Brave, indeed. Now, we call them “adventure oranges.” They go to the food bank, where a single dad tells me, “My kid eats these like candy—their ‘ugly’ oranges are the best.” They go to the elementary school, where kids paint them and call them “citrus canvases.” And some stay right here, left for deer or squirrels—because even the “imperfect” ones deserve a feast.

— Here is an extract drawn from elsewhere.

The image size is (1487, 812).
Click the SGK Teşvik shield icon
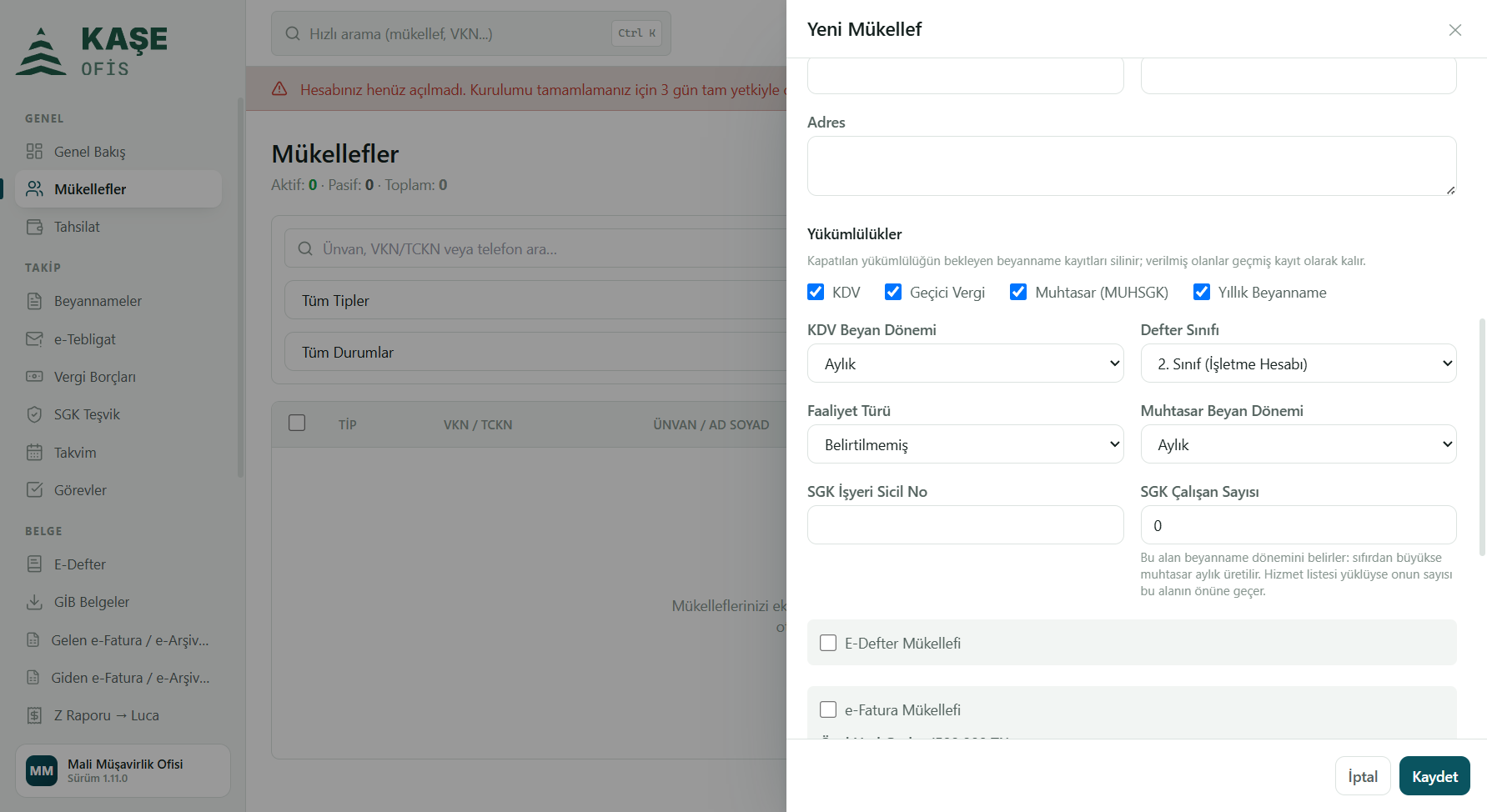(x=34, y=414)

What You’ll Taste: Sunlight, Soil, and Someone Who Cares
Bite into one of our oranges, and you’ll taste it first: a bright, tangy zing—like licking a lemon drop, but warmer, softer. Then, the sweetness unfolds, slow and rich, like honey steeped in summer. The juice runs, thick and golden, not watery. Peel it, and the skin comes away cleanly, leaving no bitter pith—just a faint, citrusy scent that lingers, like a memory of Dad’s wheelbarrow.

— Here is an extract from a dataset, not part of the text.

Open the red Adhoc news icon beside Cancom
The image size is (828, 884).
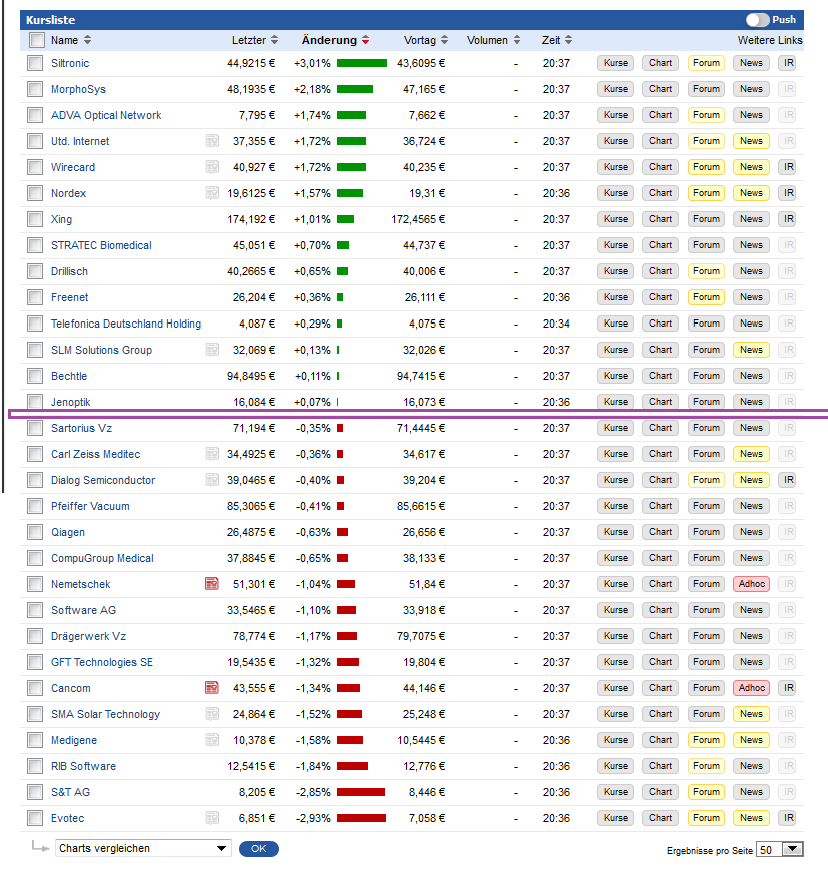pos(211,688)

But it’s more than taste. It’s the feel of dew on your boots at dawn. It’s Luis’s fake grumbles turning to pride. It’s Buddy’s tail thumping as he chases a butterfly. It’s the soil, fed by coffee grounds and ladybugs, giving back its best.
Come, Taste the Story (Or Let Us Bring It to You)
If you’re ever nearby, pull up a stool on the porch. I’ll make you sweet tea, and we’ll walk the rows together. I’ll show you the tree Dad planted the day I graduated college (it’s the tallest one, its trunk scarred from a lightning strike but still bearing fruit). Maria will teach you to clap when you find a perfectly round orange (“That’s a happy one!”). And Luis? He’ll insist you try an “adventure orange.” “It’s the best kind,” he’ll say, grinning.
If you’re far, we’ll pack your order with care: straw instead of plastic, hand-tied twine around crates, a handwritten note tucked inside (“Picked at sunrise—hope it tastes like home”). These oranges aren’t perfect. They’re not mass-produced. They’re grown by someone who loves this land, who talks to trees, and who wants you to taste the heart behind every bite.
So go ahead. Peel that orange. Let the juice drip down your wrist. Close your eyes, and picture a grove where the sun hums, the soil sings, and a woman named [Your Name] is grinning, because she knows—you’re tasting more than fruit.
You’re tasting a story.
Our grove is here. And it’s waiting to share it with you—one sticky, sweet, sun-kissed orange at a time.